◆ **Excerpt**:

Cancer impacts millions of individuals worldwide, but a lot is unknown about the complex disease. However, University scientists recently conducted a computational data analysis on six different cancer types and discovered that changes in the arrangement and structure of chromosomes come as the result of the unusual binding of CTCF. The research team hopes its findings can be applied to gain a greater understanding of cancer biology and potentially lead to a cancer treatment.
CTCF is a transcription factor that controls gene expression by maintaining chromatin structure, which is the “bead-like” organization of DNA. The unusual binding in cancer cells causes differences in chromatin structure, which ultimately result in changes to gene expression.
Chongzhi Zang, assistant professor in the Center for Public Health Genomics and principal investigator of the study, was exploring complicated, publicly available data regarding chromosome structure when he was inspired to find potential patterns related to cancer.
“We have known the human genome sequence for about 20 years — since the completion of the Human Genome Project — but the next question is how to integrate the human genome,” Zang said. “In other words, how do the genes work in the genome?”
Researchers in Zang’s lab conducted an integrative computational analysis on publicly available data for six cancer types including acute myeloid leukemia, breast cancer, lung cancer and prostate cancer.
“Around the time 2018 or 2019, there were four cancer types available, and then, we had an idea of what we can focus on after we get the whole idea of the whole project,” said Zhenjia Wang, a postdoctoral research associate in Zang’s lab. “Then we wrap up the story and at that time more data will be publicly available, so we just re-analyze all the data and we collect more data to expand our analysis.”
Wang was responsible for collecting publicly available raw data for cancerous and normal human tissue cells. The data consisted of short segments of sequenced DNA, which were mapped onto the genome to form one data set.
Wang cleaned up the sets to remove irrelevant data and compiled 771 data sets to create a master data set, which was used for computational analysis. This investigation required a range of computation tools and methods, and while some of these tools were publicly available from other researchers, others were novel methods that Wang developed.
“The main research direction in my lab is to develop new computational methods for analyzing genomic data,” Zang said. “So [Wang] combined the tools that she developed, as well as other tools, and that’s why we call this integrative computational analysis.”
As Wang organized and analyzed data, she had to develop a level of mastery of the variety of techniques used for chromosome sequencing to dissect valuable data from unwanted information. Additionally, Wang had to learn how to conduct computational analysis across the publicly available datasets when the information was acquired through different sequencing techniques.

◆ **Parts of the exercise**:
a: In the article about CTCF binding in cancer, how many data sets did Wang compile to create the master data set?
b: Continue the article about CTCF binding in cancer from its last sentence.

(Data records)
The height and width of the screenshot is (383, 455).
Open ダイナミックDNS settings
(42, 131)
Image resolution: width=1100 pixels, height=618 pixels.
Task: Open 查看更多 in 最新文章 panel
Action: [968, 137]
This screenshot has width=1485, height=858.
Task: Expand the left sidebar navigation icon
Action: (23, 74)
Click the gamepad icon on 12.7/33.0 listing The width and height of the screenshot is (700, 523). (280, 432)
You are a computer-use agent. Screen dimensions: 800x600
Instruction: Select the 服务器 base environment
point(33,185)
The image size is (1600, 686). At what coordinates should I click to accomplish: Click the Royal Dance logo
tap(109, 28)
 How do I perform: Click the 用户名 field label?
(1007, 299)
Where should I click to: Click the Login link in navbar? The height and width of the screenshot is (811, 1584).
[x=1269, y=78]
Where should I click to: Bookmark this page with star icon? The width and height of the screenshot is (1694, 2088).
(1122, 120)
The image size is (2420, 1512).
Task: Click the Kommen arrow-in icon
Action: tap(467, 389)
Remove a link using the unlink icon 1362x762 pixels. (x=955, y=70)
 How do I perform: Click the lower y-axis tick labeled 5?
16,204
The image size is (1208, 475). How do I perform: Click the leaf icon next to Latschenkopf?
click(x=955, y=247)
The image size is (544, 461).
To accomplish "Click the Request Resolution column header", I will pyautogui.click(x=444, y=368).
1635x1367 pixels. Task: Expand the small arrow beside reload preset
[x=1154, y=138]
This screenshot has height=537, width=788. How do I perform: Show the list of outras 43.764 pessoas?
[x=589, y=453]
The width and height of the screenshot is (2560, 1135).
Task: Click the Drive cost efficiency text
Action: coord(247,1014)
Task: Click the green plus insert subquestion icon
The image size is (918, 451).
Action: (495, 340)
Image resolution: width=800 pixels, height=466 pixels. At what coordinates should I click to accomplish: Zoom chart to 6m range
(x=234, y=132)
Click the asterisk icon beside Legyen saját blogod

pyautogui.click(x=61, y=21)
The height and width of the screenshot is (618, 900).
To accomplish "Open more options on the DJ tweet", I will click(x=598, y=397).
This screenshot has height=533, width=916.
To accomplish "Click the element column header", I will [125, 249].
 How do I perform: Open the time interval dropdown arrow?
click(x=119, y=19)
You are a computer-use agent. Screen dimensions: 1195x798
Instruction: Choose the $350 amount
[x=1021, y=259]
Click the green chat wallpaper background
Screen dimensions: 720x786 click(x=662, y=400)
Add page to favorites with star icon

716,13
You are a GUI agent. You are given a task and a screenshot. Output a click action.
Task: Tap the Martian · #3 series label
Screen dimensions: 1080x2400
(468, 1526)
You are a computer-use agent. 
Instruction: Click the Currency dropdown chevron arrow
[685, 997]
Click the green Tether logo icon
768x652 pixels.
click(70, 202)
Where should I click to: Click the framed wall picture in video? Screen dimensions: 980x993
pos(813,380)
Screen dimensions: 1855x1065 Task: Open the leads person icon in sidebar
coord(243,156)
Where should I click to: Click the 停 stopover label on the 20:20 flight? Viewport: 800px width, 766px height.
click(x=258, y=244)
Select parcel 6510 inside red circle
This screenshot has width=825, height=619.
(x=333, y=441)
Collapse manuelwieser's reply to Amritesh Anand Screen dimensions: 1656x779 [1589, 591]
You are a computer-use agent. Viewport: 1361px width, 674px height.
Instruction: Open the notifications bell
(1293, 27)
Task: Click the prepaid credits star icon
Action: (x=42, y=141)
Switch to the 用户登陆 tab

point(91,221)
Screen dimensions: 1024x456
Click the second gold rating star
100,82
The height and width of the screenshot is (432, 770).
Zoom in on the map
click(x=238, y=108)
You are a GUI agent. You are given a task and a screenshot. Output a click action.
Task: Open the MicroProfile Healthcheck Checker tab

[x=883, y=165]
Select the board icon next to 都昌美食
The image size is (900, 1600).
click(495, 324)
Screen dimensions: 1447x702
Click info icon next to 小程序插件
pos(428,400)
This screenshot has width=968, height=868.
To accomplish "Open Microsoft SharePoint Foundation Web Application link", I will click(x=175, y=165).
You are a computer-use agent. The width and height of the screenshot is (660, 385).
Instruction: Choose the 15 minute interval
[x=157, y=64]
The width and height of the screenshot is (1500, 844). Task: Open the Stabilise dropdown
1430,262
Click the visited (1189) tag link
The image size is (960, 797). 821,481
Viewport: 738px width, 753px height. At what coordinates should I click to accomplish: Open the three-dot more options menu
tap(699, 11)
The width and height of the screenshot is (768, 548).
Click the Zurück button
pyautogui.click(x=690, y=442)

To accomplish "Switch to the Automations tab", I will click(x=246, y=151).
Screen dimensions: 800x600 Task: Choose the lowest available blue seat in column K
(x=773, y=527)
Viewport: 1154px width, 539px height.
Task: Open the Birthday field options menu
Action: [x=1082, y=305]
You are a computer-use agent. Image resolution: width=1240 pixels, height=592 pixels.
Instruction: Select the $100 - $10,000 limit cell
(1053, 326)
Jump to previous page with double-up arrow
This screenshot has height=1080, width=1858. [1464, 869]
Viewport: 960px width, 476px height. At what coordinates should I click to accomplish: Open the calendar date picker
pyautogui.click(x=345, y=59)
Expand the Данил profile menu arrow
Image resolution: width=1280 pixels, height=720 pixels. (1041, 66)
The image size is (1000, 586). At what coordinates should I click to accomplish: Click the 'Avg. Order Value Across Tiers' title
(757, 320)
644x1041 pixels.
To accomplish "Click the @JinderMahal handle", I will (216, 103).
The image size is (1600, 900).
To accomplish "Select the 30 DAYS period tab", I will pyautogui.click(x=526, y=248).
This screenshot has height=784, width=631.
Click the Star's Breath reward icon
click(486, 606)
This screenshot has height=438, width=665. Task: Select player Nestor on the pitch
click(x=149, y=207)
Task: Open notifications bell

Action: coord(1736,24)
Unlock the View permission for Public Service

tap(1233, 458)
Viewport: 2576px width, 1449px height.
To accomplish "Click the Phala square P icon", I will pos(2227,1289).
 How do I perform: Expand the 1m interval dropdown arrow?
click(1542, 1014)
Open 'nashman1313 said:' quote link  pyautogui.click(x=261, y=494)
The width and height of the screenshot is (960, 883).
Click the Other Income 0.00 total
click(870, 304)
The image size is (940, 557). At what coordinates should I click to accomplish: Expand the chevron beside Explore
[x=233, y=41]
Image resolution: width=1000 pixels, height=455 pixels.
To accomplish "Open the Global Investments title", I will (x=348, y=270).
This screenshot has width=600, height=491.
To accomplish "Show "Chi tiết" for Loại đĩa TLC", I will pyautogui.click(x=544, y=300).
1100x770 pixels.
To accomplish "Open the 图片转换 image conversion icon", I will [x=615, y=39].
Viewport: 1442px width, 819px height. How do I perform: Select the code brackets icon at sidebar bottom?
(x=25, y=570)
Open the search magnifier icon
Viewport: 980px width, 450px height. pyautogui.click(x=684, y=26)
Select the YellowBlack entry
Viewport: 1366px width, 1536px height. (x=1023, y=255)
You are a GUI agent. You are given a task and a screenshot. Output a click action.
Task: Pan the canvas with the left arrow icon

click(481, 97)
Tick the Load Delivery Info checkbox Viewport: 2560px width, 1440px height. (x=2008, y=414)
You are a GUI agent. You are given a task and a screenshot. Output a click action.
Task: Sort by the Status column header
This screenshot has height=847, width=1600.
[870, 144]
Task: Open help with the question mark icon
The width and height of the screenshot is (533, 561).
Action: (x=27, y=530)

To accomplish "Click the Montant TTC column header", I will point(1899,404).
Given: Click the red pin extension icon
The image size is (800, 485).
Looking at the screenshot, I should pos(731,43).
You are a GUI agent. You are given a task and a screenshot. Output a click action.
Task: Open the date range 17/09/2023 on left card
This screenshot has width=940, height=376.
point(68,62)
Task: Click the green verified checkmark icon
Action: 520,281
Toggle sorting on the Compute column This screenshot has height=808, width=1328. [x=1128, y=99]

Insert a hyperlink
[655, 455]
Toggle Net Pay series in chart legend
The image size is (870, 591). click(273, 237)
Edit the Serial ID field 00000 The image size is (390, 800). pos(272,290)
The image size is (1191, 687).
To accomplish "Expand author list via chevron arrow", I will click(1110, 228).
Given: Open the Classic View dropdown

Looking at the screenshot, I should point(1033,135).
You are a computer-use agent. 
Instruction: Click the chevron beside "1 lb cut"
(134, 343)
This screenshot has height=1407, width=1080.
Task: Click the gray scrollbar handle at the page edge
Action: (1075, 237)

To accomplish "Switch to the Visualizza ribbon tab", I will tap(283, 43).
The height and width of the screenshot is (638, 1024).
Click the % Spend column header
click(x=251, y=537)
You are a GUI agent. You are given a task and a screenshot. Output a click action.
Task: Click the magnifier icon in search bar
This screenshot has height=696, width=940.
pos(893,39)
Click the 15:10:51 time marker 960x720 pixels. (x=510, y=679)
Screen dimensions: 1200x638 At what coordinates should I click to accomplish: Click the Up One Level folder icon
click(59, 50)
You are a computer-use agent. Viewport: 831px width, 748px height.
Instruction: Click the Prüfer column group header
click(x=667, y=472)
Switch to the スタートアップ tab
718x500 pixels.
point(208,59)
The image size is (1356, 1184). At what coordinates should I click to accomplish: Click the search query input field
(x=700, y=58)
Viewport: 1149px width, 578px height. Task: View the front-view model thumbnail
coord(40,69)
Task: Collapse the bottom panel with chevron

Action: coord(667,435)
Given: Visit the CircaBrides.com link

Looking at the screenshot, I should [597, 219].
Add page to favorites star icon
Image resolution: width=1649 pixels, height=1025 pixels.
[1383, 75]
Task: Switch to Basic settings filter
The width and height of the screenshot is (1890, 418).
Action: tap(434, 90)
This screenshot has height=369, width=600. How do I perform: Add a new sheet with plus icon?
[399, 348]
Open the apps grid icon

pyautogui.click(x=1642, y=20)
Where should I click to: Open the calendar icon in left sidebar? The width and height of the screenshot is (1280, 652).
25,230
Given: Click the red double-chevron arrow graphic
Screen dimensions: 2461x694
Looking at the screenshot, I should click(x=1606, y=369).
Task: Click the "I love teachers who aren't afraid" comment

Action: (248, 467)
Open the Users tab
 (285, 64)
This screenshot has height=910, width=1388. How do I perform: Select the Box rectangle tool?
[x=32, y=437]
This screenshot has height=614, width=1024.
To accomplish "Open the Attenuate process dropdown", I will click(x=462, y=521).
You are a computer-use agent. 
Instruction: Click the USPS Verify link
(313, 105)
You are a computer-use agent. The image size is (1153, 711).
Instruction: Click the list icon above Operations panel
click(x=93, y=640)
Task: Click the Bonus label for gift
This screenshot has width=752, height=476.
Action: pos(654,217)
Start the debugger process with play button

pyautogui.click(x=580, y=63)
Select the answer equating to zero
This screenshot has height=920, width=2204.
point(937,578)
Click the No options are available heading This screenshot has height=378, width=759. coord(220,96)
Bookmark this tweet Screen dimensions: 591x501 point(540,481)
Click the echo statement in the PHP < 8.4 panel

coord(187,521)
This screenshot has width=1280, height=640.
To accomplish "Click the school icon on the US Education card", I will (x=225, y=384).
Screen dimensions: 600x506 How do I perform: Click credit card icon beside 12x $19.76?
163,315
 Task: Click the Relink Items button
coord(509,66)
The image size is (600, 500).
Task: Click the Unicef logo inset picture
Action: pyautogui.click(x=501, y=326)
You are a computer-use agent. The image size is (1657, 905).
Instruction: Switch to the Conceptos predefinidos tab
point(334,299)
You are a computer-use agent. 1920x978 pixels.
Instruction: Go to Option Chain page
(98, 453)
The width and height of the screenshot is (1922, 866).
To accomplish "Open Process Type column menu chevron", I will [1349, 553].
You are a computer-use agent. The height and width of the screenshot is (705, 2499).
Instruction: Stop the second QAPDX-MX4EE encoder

◆ **Expected results**:
a: 771 data sets.

b:
Using these analyses, the research team was able to determine specific patterns of CTCF binding for each cancer type. For instance, CTCF did not appear where it should be in the cell in the presence of certain cancers, indicating cancer-specific loss. On the other hand, in some cancer types, it appeared where it should not be, indicating cancer-specific gain.
The researchers validated their results in collaboration with a laboratory at Northwestern University where its scientists would investigate computational findings by conducting DNA sequencing experiments.
“All of our computational work is describing what was exactly happening [at] the molecular level,” Zang said. “The only thing is that we need real wet-lab experiments to validate our findings, so that's what our collaborator did.”
The researchers at Northwestern University conducted genomic experiments solely on cell cultures of T-cells — which play a critical role in immunity towards foreign substances — specific to acute lymphoblastic leukemia. They used genomic sequencing techniques to measure patterns of transcription factors in the genome. In particular, they looked at the differences in chromatin structure between cancerous cells and normal cells.
The current understanding of cancer proliferation is complicated but relies on internal factors like DNA mutations and environmental factors such as a patient’s lifestyle. Although there are aspects of cancer cell proliferation that require more research, Zang cites that the research conducted in his laboratory is just one small piece of the large puzzle of cancer genomics.
Zang hopes to collaborate with other researchers to experimentally validate findings in the five other cancer types. Additionally, he plans to develop a more detailed understanding of the cellular mechanisms and functions of the patterns discovered in future studies.
“If we have the resources and collaborators, we want to validate these findings in the other five cancer types,” Zang said. “But we were confident that this cancer-specific CTCF binding is a signature that probably exists in every cancer type.”
Zang emphasizes that the team’s findings do not imply a cure or treatment for the disease. They are simply small steps that lead researchers closer to a better understanding of cancer. He hopes other scientists and industries can use results in accordance with other findings to eventually develop the solution for the disease.
“Our hope is that eventually other researchers and colleagues in both academia and industry, [such as] pharmaceutical companies, can take advantage of and [combine] all the findings in the field, including ours, helping them to develop more drugs or more novel therapeutics to fight cancer,” Zang said.